• _Text provided_
* begin *

How to Manage Your Trading When You Have a Day Job

The world has changed.

Jobs have disappeared. Everything we once strived towards for the sake of security is no more. While the one percent ride on the coat-tails of a fed-induced stock market boom, the rest of us hold on tenuously at best.

With employers that know no loyalty and an unfriendly job market, we can no longer rely on what we thought was the safe path through life.

Instead, the “new safe” comes with the ability to create your own wealth. It’s the entrepreneurial spirt that will save you – not being a good corporate flunky, like in days gone by.

It’s time to choose yourself, and become what you always wanted to be – a trader. Traders are a beacon of self-reliance in a world where the future for so many is held in other people’s hands.

But, as much as you might like to tell your boss to go shove it (or more politely “au revoir”), it’s best to learn first and jump ship later.

Be honest to yourself about your time commitments

While many of you may have grand visions of the trader you ultimately want to be, the reality is most of you have plenty of commitments on your time.

* end *

• _Given information_
* begin *

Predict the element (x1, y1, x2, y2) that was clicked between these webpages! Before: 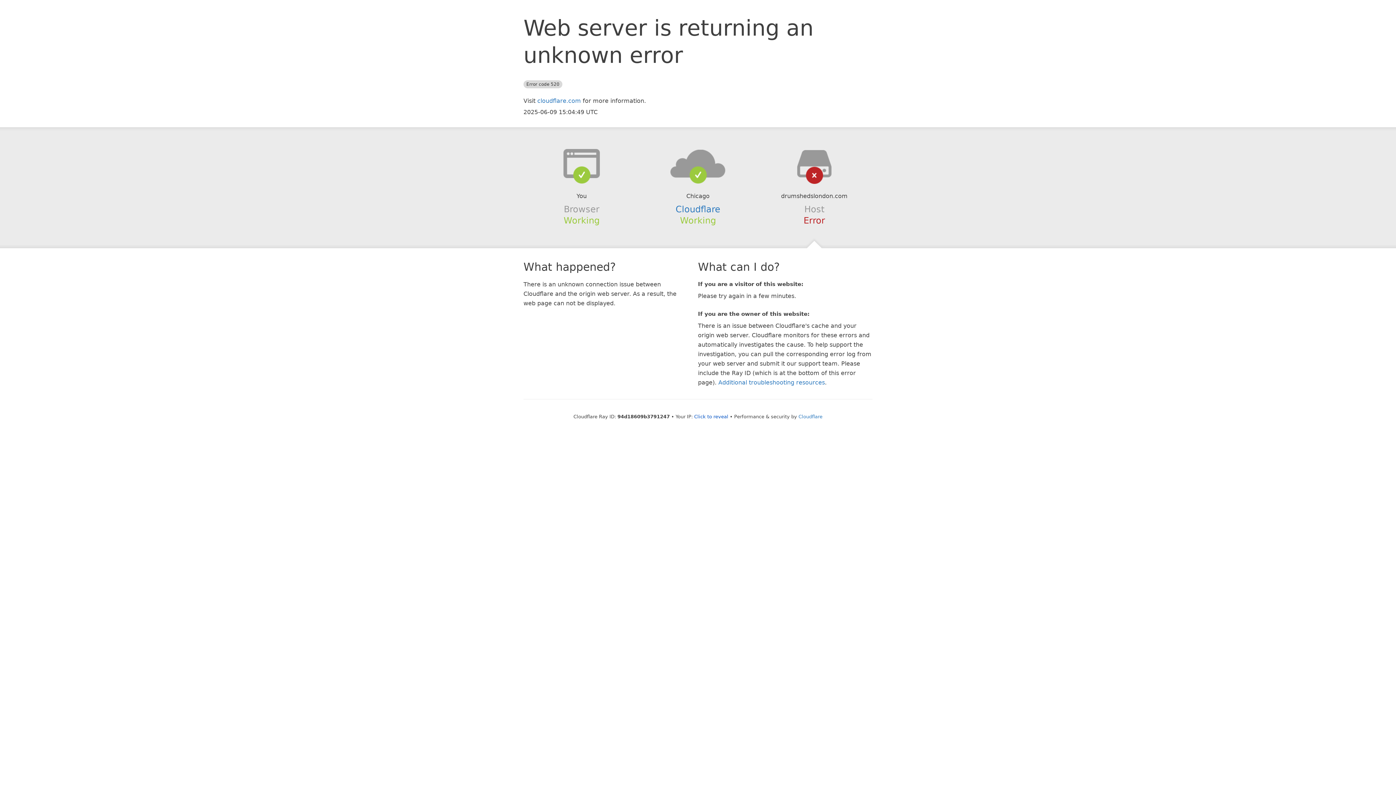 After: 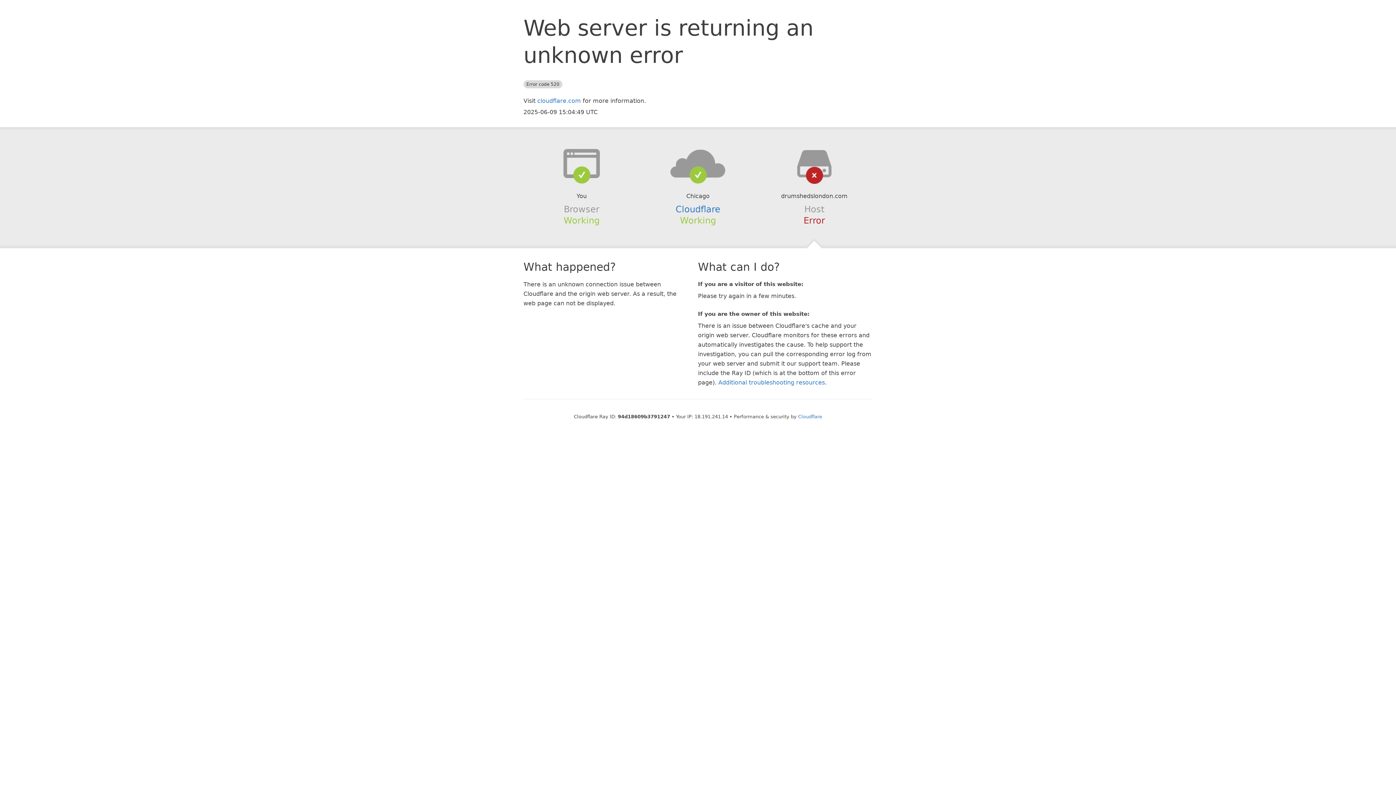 Action: bbox: (694, 414, 728, 419) label: Click to reveal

* end *

• _Set task 1_
In the article on trading with a day job, what does the writer call traders?
• _Set task 2_
Reproduce the part of the trading article that begins at the words "It’s time to" and stops after "jump ship later.".
• _Set task 3_
Carry on the article about managing trading alongside a day job, picking up after its final sentence.

• _Exercise output 1_
Traders are called a beacon of self-reliance.

• _Exercise output 2_
It’s time to choose yourself, and become what you always wanted to be – a trader. Traders are a beacon of self-reliance in a world where the future for so many is held in other people’s hands.

But, as much as you might like to tell your boss to go shove it (or more politely “au revoir”), it’s best to learn first and jump ship later.

• _Exercise output 3_
Start by assessing how much time you can consistently allocate to trading. You want to keep that in mind throughout the system development process. Remember, you start with the objective that you want to achieve (say, “trade one hour per day”), and then you build the system to fit.

You will also need to make a commitment to learning. It takes persistence to develop the skills you need to trade effectively. You will want to communicate to your family that you are going to need some personal time so you can build your system. The flipside is that you will have a lot more family time in the future.

Spend your time in the right areas

It is quite easy to waste a lot of time on your trading. I call it getting lost exploring the wrong rabbit hole.

Perhaps you spend your time scouring charts for set-ups, or you obsessively check your positions. Both of these are of little utility to effective trading, and a can be a real vacuum on your limited trading time.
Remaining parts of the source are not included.